Lo siento Manuel, pero a mí esta columna me parece una de las más chabacanas y artificiosas de entre las que le he leído en todos estos años. Totalmente sobrecargada; parece el ejercicio de un adolescente con maneras, no de un escritor sucio y/o fácil.
Lo siento, sé que no es justo que venga aquí a su casa a criticarlo de esta manera, y sé de la dificultad de escribir, pero es que esto es muy muy malo, por mucho que a Portorosa, persona a la que considero muy coherente, le guste.
Le echaba de menos, Asdf. No tanto a usted, que también, sino a su proverbial juicio. Me estaba empezando a mosquear nuestra pequeña luna de miel. Déjeme discrepar con usted: a mì me gusta mucho esta columna, aunque no tanto como para escribirla. Seguro que lo entiende.

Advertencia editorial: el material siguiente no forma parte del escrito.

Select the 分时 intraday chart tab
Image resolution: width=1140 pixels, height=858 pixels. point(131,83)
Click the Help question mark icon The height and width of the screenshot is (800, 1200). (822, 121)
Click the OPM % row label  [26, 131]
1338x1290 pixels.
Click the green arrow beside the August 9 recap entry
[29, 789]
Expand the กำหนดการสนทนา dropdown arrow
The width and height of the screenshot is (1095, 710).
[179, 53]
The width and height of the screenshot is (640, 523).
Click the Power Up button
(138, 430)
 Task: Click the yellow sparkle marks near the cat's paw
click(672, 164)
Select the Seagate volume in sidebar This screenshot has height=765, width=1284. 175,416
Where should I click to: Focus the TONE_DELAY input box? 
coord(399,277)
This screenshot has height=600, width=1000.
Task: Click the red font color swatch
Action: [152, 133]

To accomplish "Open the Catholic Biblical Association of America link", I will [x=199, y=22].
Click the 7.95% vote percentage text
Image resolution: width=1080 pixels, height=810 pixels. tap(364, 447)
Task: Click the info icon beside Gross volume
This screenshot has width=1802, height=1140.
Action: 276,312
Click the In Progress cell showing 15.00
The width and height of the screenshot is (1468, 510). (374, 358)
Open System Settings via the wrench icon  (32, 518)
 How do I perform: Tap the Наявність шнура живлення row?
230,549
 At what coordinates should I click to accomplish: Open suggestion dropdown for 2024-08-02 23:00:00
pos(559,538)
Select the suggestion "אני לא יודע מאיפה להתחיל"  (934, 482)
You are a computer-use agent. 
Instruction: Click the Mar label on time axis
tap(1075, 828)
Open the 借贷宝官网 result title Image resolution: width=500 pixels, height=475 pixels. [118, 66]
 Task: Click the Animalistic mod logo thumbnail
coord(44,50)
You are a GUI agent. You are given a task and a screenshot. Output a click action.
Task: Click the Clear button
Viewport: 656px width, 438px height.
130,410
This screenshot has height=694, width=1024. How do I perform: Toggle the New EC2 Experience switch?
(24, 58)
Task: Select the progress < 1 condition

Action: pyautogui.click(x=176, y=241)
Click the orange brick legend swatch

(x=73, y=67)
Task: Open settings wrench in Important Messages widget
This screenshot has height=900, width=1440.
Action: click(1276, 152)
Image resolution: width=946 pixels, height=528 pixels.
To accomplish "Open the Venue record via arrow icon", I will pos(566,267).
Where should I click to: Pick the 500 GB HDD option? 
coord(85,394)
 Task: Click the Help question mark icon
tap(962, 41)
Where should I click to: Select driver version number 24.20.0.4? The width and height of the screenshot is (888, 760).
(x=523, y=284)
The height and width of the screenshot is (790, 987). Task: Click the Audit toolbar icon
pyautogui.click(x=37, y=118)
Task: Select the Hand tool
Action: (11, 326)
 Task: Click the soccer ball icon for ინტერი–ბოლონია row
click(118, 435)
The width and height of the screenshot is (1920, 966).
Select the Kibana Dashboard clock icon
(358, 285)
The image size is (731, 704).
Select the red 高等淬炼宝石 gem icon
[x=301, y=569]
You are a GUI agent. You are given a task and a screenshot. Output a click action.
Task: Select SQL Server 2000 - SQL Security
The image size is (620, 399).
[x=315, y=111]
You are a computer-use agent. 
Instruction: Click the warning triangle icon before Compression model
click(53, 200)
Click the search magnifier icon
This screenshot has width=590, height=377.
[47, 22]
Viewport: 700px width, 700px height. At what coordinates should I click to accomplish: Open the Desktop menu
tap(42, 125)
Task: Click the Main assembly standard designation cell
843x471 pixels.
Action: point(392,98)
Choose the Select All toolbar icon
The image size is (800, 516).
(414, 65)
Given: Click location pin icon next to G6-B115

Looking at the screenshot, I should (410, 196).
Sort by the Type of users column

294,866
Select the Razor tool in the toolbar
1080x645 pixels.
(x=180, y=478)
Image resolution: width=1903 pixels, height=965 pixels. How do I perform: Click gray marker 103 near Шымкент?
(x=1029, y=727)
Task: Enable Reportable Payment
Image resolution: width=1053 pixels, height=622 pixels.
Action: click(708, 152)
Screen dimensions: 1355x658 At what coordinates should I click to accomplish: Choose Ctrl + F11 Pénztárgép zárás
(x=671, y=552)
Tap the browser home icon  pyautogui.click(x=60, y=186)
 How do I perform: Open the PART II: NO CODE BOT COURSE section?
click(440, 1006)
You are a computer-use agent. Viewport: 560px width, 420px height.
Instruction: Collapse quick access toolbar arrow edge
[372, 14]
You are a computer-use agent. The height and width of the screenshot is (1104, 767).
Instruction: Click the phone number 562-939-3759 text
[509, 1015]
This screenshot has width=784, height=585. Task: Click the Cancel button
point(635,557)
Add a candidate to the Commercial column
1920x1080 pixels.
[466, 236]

"Sé que no es justo que venga aquí a su casa a criticarlo de esta manera". Sí que lo es, para eso publico aquí: no se preocupe ni se me achante, sino perderá a un admirador.
Porto, un saludo a ti también. Agradezco (mucho) tu comentario.
Tampoco le estoy pidiendo que me dé caña siempre, ¿eh? No se anime demasiado: también disfruto del halago. Saludos.